Did my tweeting add value for others - a difficult question to answer - certainly some found my comments interesting enough to retweet and therefore share with others. Undoubtedly some some of the students in the INF2560 subject groups would have been annoyed by my tweets, others may have found them interesting. I found an article from Harvard Business Review that studies what make a good tweet. The article suggests that most people find only about 36% of tweets worth reading (interesting given that people are choosing whom they follow). The most worthwhile categories of tweet are "random thoughts - either exciting or funny", "self-promotion", "questions to followers - crowdsourcing" and "information sharing". The least useful were "complaints /whining", "what I'm doing /eating/etc", "personal conversations" and "presence maintenance". When I think about the tweets I did from conference, most fell into the "information sharing" category.
One very unexpected outcome was the amount of spam tweets that occurred over the course of the conference and since then. On day once of the conference, enough traffic was generated to cause the hashtag to trend. As a result, overnight a large number of spam tweets appeared in the conference stream. Then, random re-tweets started to appear, from people who appeared to have no connection to libraries or information work.
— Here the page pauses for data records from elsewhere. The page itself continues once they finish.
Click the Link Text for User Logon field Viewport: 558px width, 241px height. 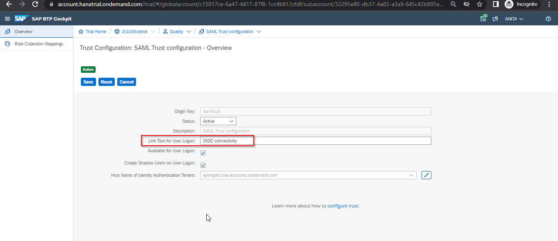pyautogui.click(x=227, y=140)
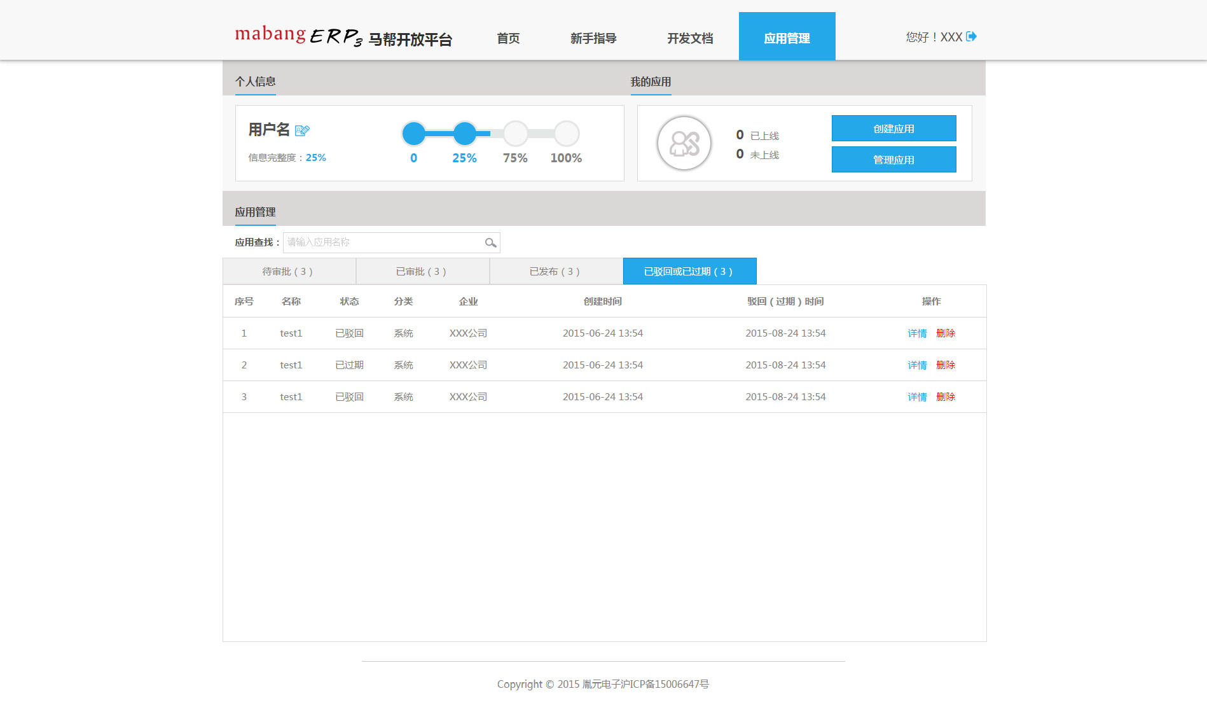Click 删除 for row 2
This screenshot has width=1207, height=726.
(946, 365)
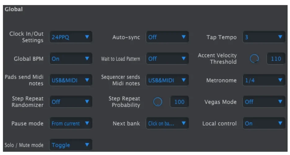
Task: Click the Step Repeat Probability knob
Action: click(158, 102)
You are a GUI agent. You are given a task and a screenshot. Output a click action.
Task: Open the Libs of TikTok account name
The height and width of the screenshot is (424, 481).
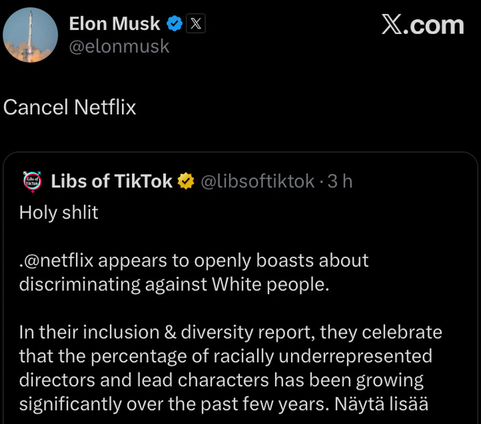(x=111, y=182)
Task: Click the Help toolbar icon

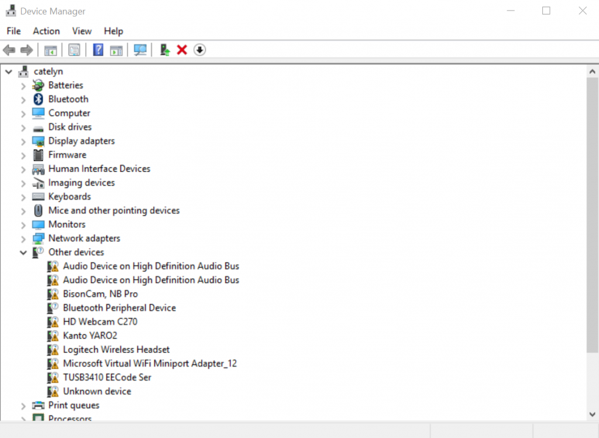Action: point(98,50)
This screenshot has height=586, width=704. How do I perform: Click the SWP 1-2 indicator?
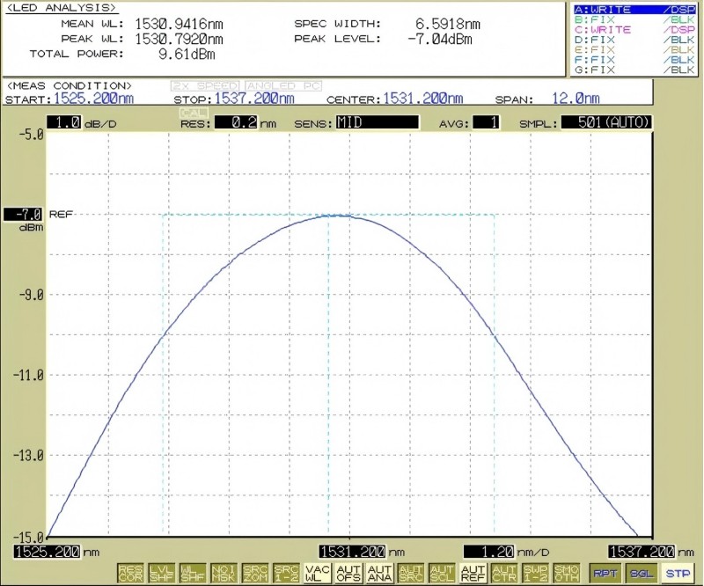[x=535, y=574]
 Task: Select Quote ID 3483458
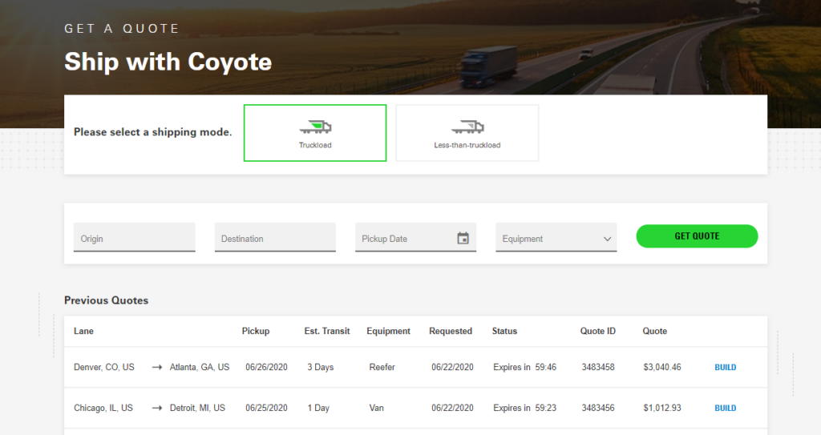pyautogui.click(x=597, y=368)
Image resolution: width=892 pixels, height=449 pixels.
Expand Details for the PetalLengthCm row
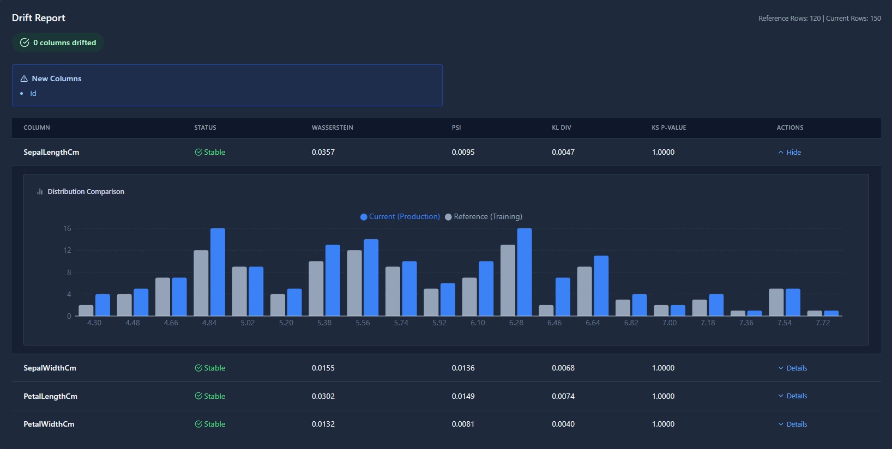pos(796,396)
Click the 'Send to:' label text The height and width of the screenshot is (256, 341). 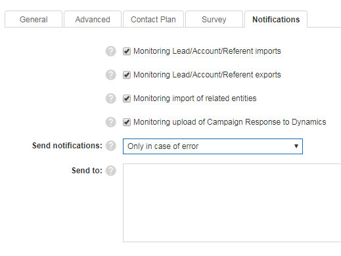[x=87, y=171]
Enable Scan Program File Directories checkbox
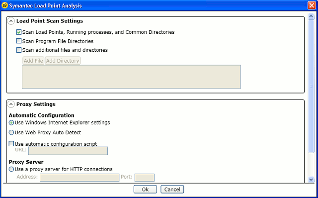This screenshot has width=318, height=198. [x=19, y=41]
As I had used both the conference hashtag, and the Inf2506 tag, the INF2506 stream ended up with quite a few spam tweets appearing - I found this particularly annoying considering how much I and other students have struggles to get valid tweets to appear!!
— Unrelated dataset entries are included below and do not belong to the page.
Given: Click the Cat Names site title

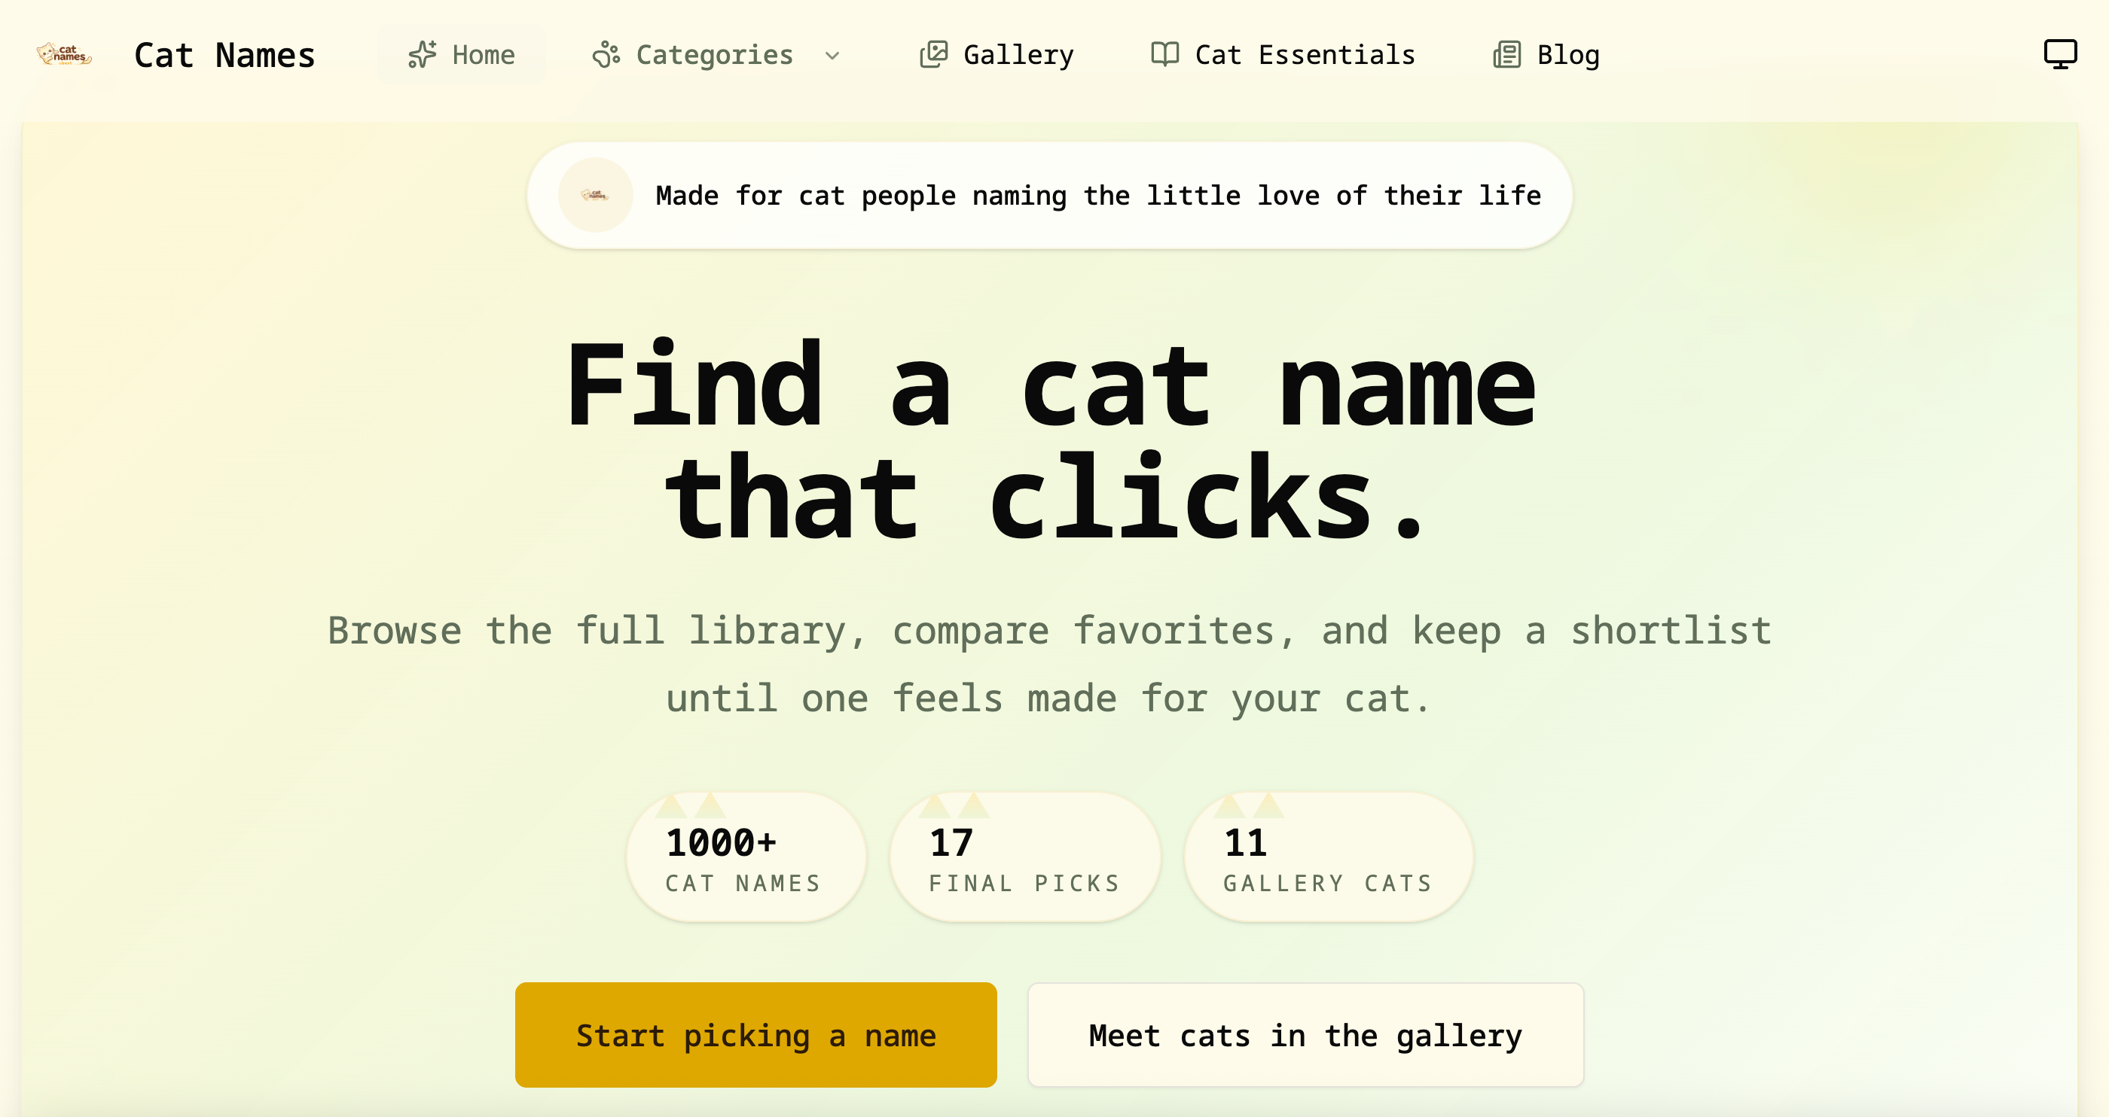Looking at the screenshot, I should [x=224, y=55].
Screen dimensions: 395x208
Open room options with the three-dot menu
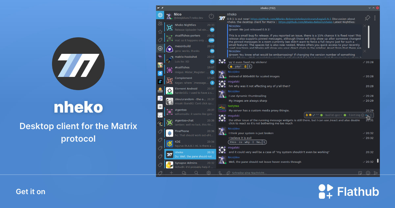coord(375,18)

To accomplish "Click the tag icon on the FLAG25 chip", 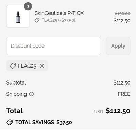I will click(13, 66).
Overall I found my tweeting at conference to be a satisfying and worthwhile experience, I have expanded my twitter network, and improved my skills. I even found myself tweeting my response to a football commentator who described a player as "as quiet as a library today". Expressing my opinion was rather satisfying, even if only a few people get to read it!
Chen, G. M. (2011). Tweet this: A uses and gratifications perspective on how active Twitter use gratifies a need to connect with others. Computers in Human Behavior, 27(2), 755-762. doi: 10.1016/j.chb.2010.10.023
What Makes a Great Tweet. (2012). Harvard Business Review, 90(5), 36-37.